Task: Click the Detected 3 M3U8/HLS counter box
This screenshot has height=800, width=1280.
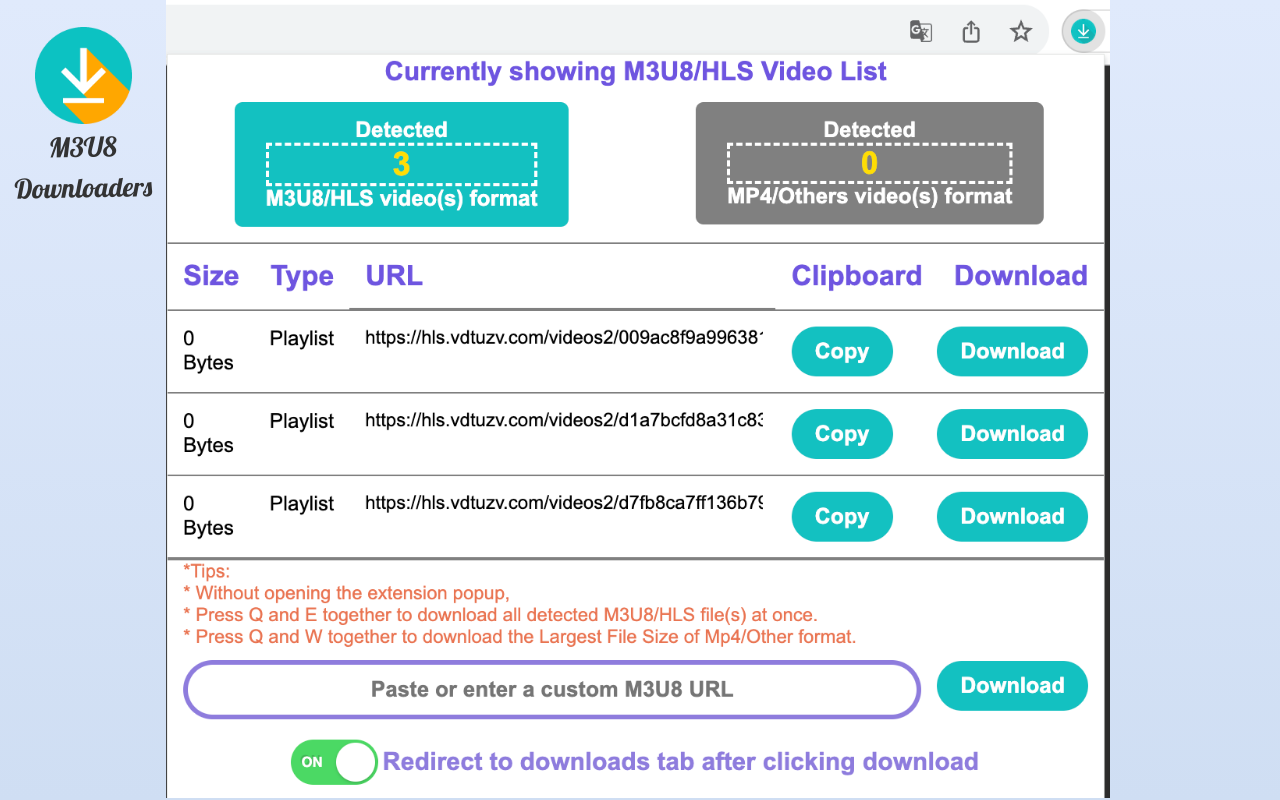Action: (x=401, y=164)
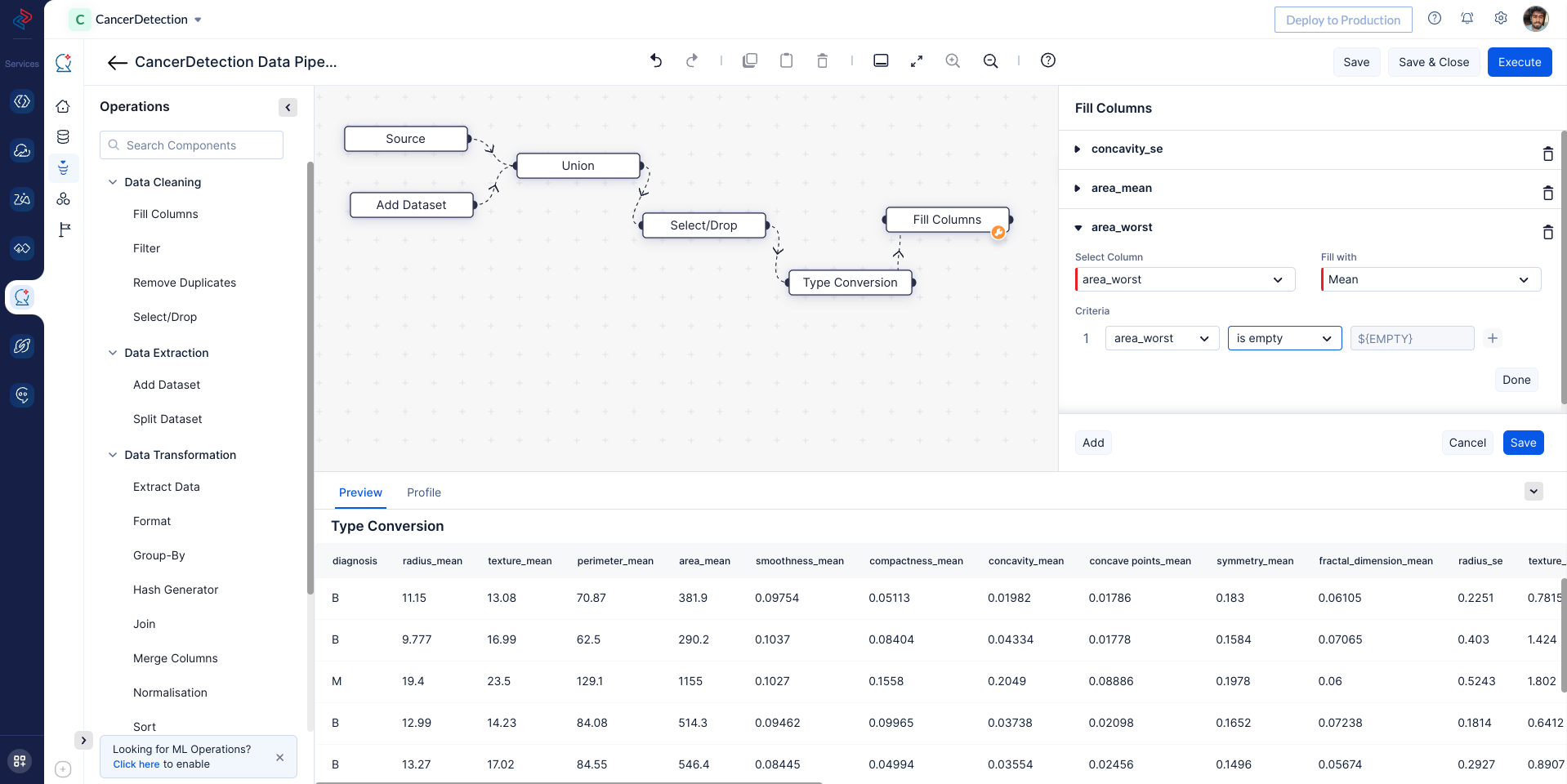Click the notifications bell icon
Image resolution: width=1567 pixels, height=784 pixels.
(1467, 19)
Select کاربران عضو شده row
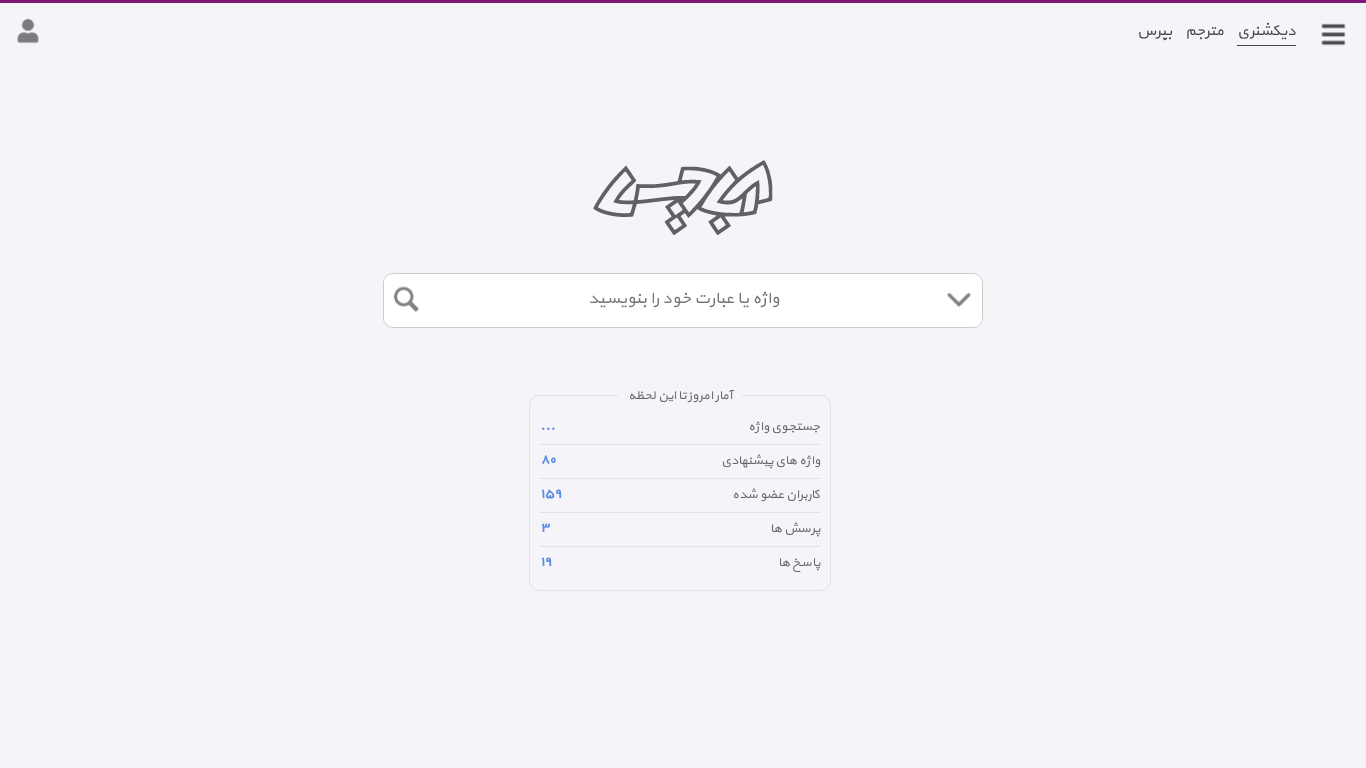Image resolution: width=1366 pixels, height=768 pixels. click(680, 495)
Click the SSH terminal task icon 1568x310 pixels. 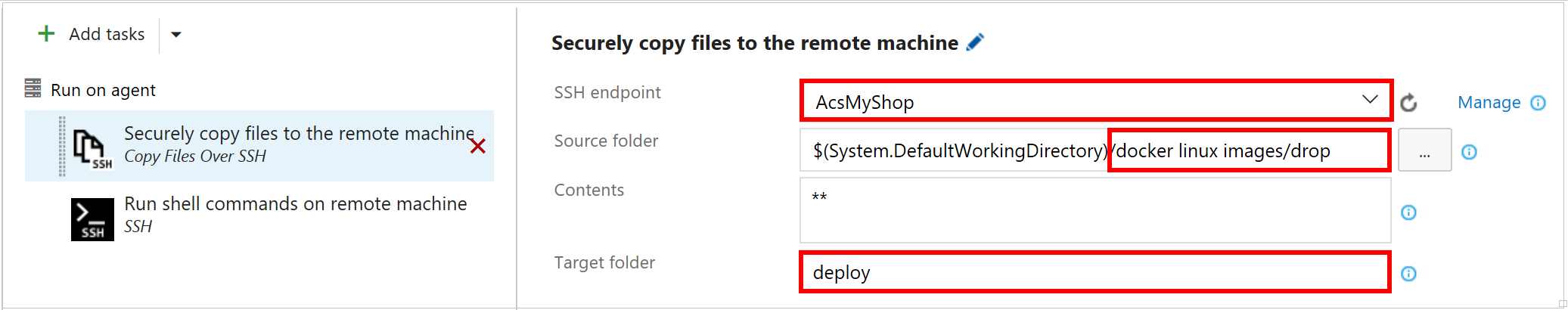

● ● ● ● ●

• Description of the task
Please return, without any change, the lines from the line containing "This screenshot has height=800, width=1280." through the last line of the entries, dropping the pictures.

• Answer to this problem
This screenshot has height=800, width=1280.
Action: (x=401, y=164)
Click the notifications bell icon
Image resolution: width=1567 pixels, height=784 pixels.
(1467, 19)
Select کاربران عضو شده row
Image resolution: width=1366 pixels, height=768 pixels. click(680, 495)
Click the SSH terminal task icon 1568x310 pixels. 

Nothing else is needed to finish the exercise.